The long time colonial relationship between Europe and Africa saw the dehumanization that gave birth to the enslavement of the African people for the sole reason of economic exploitation and the perpetuation of racial and cultural stereotypes. This rendered Africans an epitome of barbarism, morons, primitives, and sexual perverts among other binary oppositions. Africa was not only viewed as a dark continent but also seen as "a land of despotic civilizations with no legacy of those democratic principles that have been so clear to the West's self image" (Mengara, 2001:1). This colonial encounter has led to what Mudimbe calls the "invention of Africa" as opposed to the Africans' Africa, with the negative characterization based on the Aristotelian paradigms of a chain of binary oppositions that seek to affirm the duality of Western hegemony. Aristotelian categorization of Africa has what Daniel Mengara (Ibid: 2) calls "the systematic and systemic manufacturing of a continent" labeling it on the basis of "superiority versus inferiority, civilized versus uncivilized, pre-logical versus logical, mythical versus scientific among other epithets". Such philosophical prejudices against Africans have continued to be circulated and recycled by many other European scholars in this modern day without stopping to check the facts.
The concept of color as a distinctive criterion of racial classification was more pronounced within the Western universe. Mengara (Ibid) thinks that, the rain started to beat Africa on the Berlin conference of 1885 that signaled the "scramble" for territorial ownership of Africa for the following predictable scenarios of:
* "the European empire's long attested desire to own portions of the world as a way of signifyingtheir hegemonic grandeur.
* the transfer of their secular European rivalries onto virgin grounds where imperial wars could be indirectly fought; and
* a capitalist fervour that the colonial 'discoveries" of rich lands in Africa and America, the slave trade and the development of commerce with the Eastern and middle Eastern worlds had helped to trigger".

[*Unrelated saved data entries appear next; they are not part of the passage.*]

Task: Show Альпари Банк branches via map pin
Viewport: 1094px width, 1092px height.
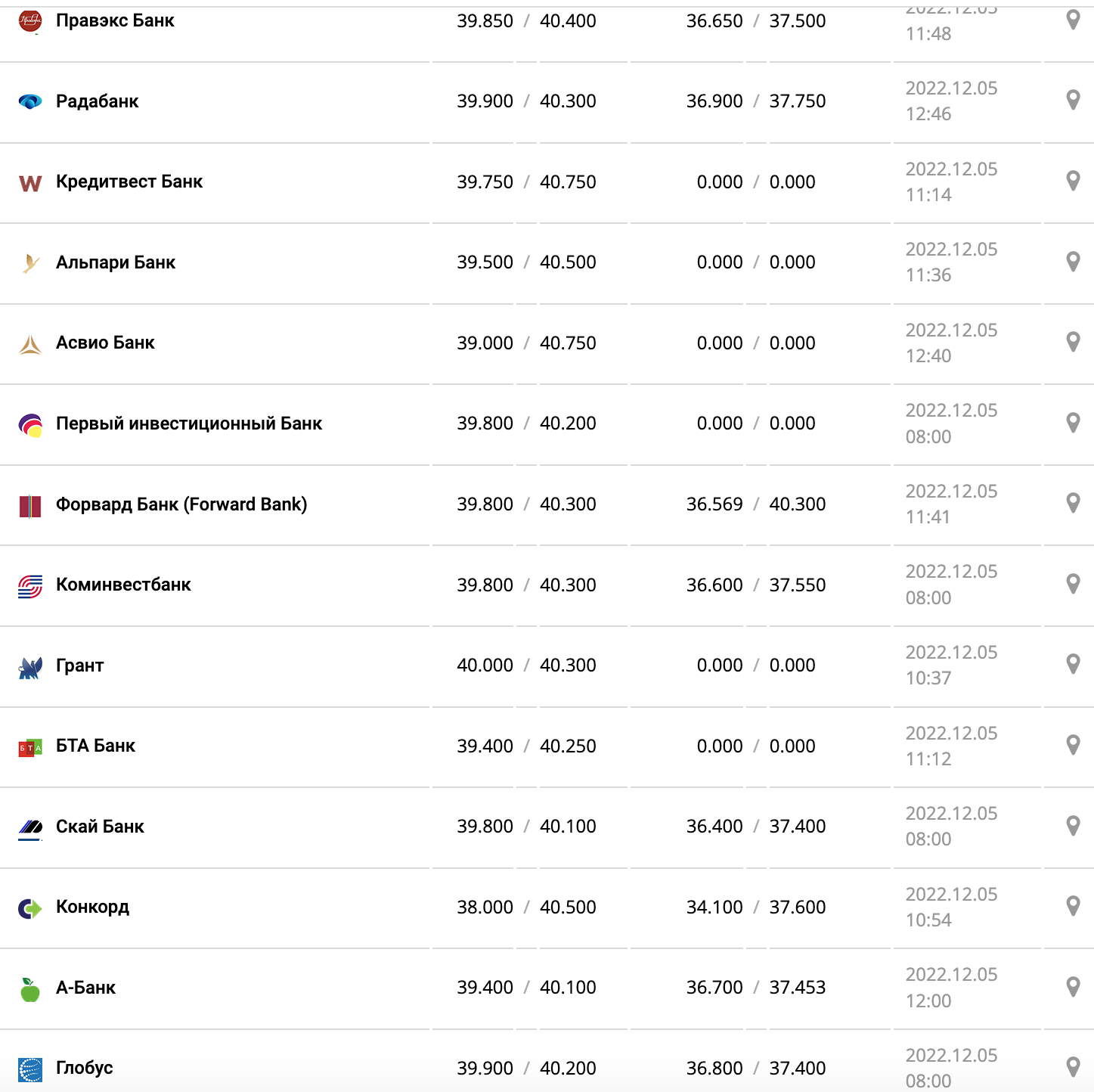Action: [x=1072, y=262]
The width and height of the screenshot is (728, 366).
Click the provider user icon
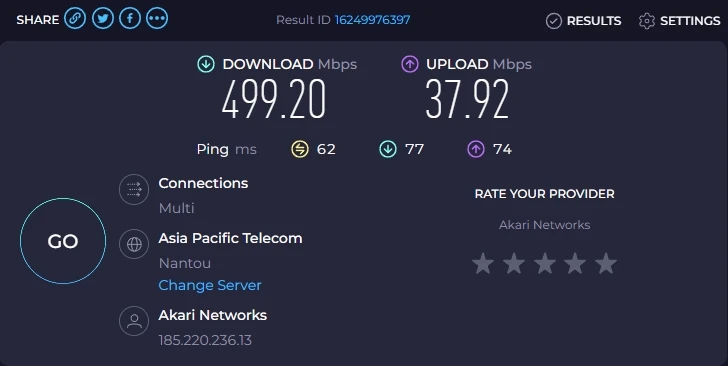coord(134,321)
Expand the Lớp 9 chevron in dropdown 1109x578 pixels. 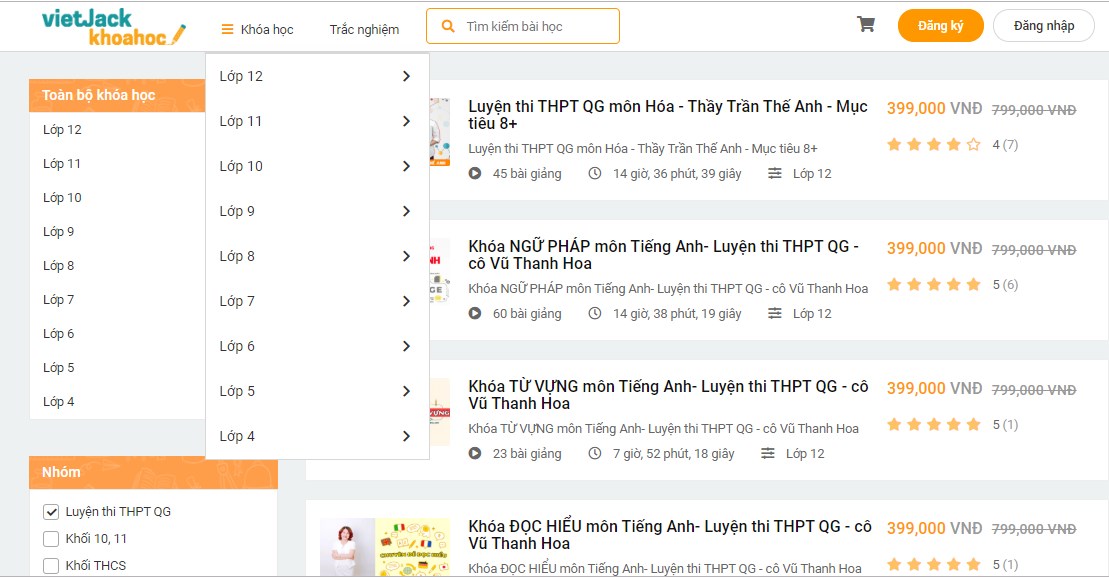[406, 211]
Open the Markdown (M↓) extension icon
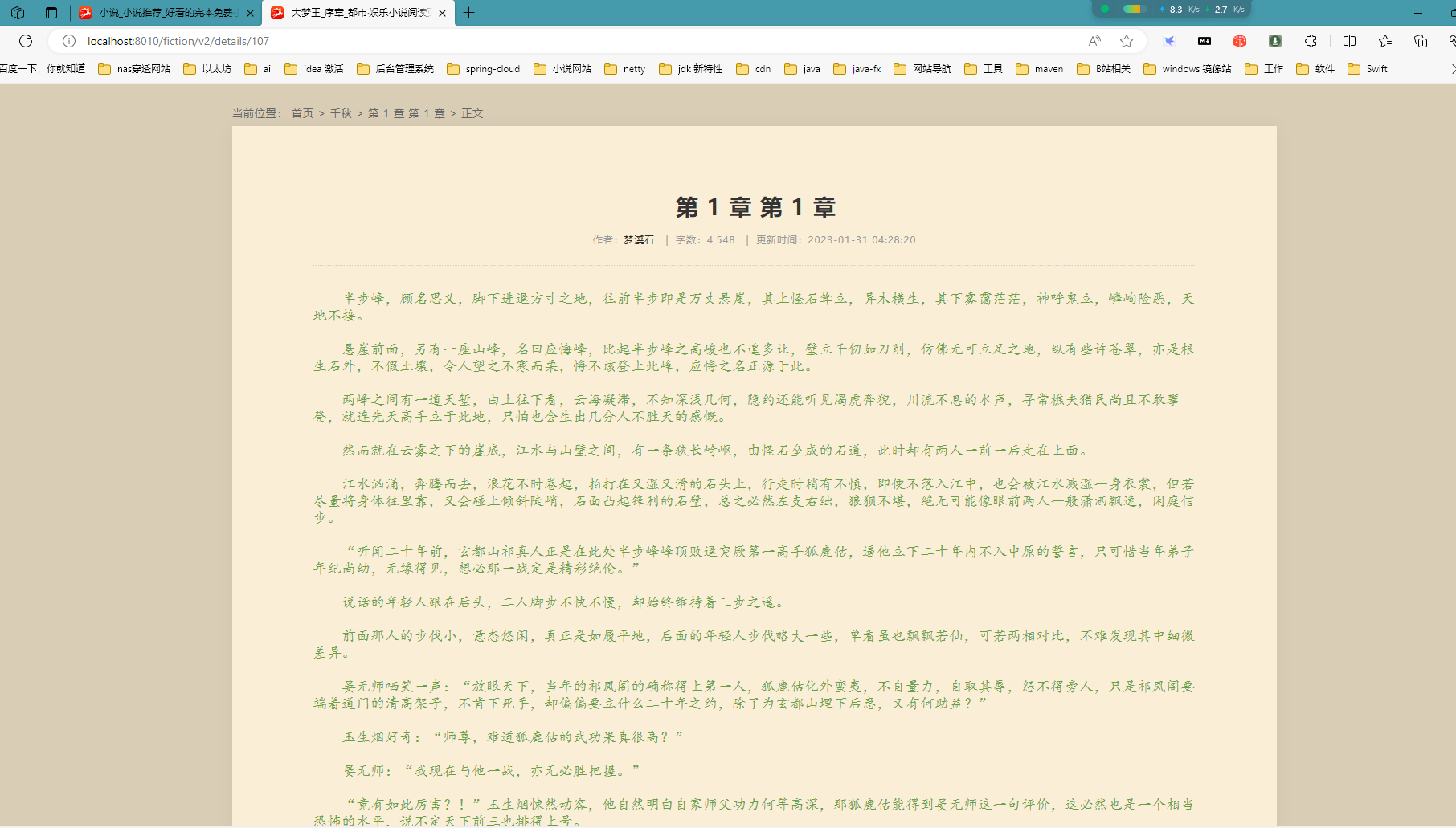Image resolution: width=1456 pixels, height=828 pixels. click(x=1204, y=41)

For the process of colonization to appear to be a noble undertaking to the European's perception, it needed justification by expropriating the Africans' being by turning their minds into western objects. This resulted into the invention of a European-made Africa. It was out of Europe's explorations and expropriations that it embarked on a mission to re-map, re-shape, re-name Africa according to how it viewed the world. In the expropriation process, African as judged by indigenous African standards was replaced by a single monolithic African identity as was specifically reworked by the European empires. Names of towns, streets and institutions bore foreign designations and nature was not spared either as shall be discussed later. It is not fair that Africa was forced to imbibe and accept values and cultures of her conqueror at her own peril. The world tends to lose much when we forget that Africa remembers that, in the words of Patrice Lumumba's famous speech during a Congolese independence ceremony:
We were insulted; we had to suffer beatings, morning, noon and evening because we were niggers. Who is going to forget that a black person would be addressed tu, not of course, because that is how one addresses a friend but rather because the respectful vous was reserved to Whites only. African Cosmology
In its most general and widely used sense the term cosmology refers to a people's worldview hence one can speak of the Shona cosmology, the Dogon cosmology or as in this case the African cosmology. However as with so many other issues about Africa it is important, as Ikuenobe (1999) noted, to remind readers that while there are many cultures in Africa it is almost acceptable in the philosophical literature that whenever a 'thought' or 'tradition' is predicated of Africa it does not connote homogeneity of cultures, but reference is only being made to dominant themes, in the sense of common generative themes in African cultures. It is with this sense that this section talks of African cosmology. In articulating the forces that denigrates African creativity, Ngwabi Bhebe (2000: 7-8) blames colonialism as a hindrance to the advancement of African science and technology:
Before the European conquest of Africa, Africans had built up a pool of knowledge and technology which they used to sustain agriculture, human and animal health, industrial production involving food processing, metallurgy, leather tanning, timber seasoning, fermentation of beverages, making of dyes, mining and architectural engineering. But political subjugation by Europe so traumatized Africans that many of them lost confidence in and looked down upon their own culture, forcing some of them to view and embrace Christianity and Islam as a progressive move but without totally losing their old cosmology or basic beliefs.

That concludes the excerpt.